Un ruolo da applausi che fotografava un mondo, vera e propria ultima "zampata da vecchio leone del set e grande artista che non solo aveva firmato alcuni film come "Emigrantes" e la "Famiglia passaguai" con Ave Ninchi e Carlo DellePiane, ma aveva lavorato con tutti i più importanti registi italiani come Monicelli e Steno, Bolognini e Bava, Corbucci, Magni e Nanni Loy.
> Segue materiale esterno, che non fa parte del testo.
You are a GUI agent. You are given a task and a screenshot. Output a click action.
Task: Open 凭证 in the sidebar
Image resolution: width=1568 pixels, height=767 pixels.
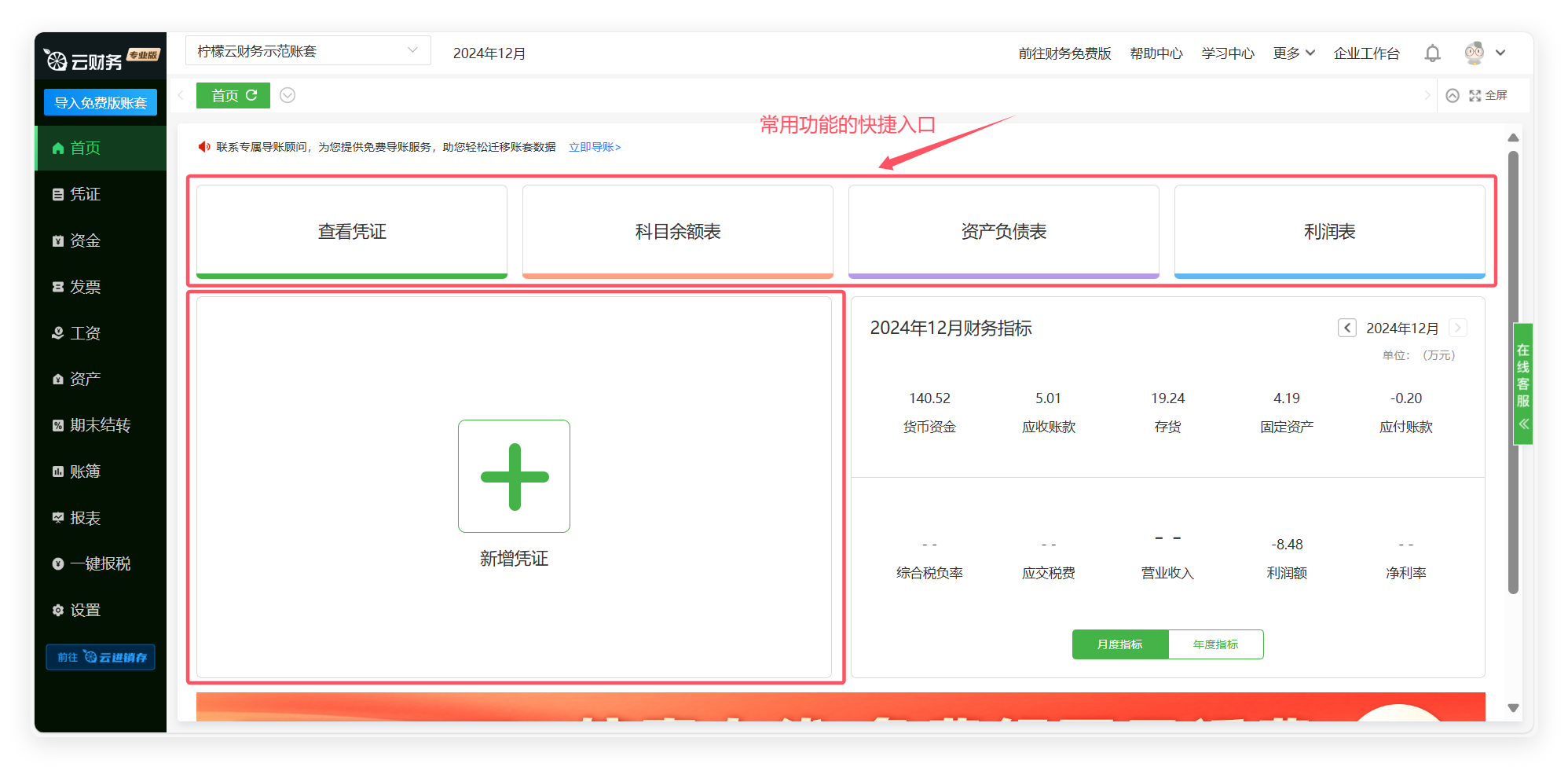click(x=85, y=194)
Contestualmente alla sua carriera cinematografica, Aldo ha preso parte a numerosi varietà degli
anni '70, 'Speciale per noi' e 'Milleluci' su tutti, mentre l'ultima
apparizione televisiva avvenne nel 1987 nel "G.B. Show" in cui, anziano ma ancora in forma, cantò "buongiorno monnezza", versione comica della canzone di Claudio Villa, sulla situazione dei rifiuti a Roma che già all'epoca era insopportabile.
Alla passione per il cinema alla quale ha dato tutto se stesso come attore, sceneggiatore e regista, Fabrizi ha alternato la passione per la cucina. Memorabili le sue gag sulla pastasciutta e le diverse poesie scritte in dialetto romanesco dedicate ai piatti della tradizione.
Il giorno che morì pioveva, erano le lacrime di Roma per il figlio prediletto, l'ultimo imperatore di un piccolo mondo antico che non esisteva più. Aveva 84 anni e l'epitaffio sulla sua tomba al Verano lo salutò così: "Tolto da questo mondo troppo al dente". Indimenticabile Aldo Fabrizi.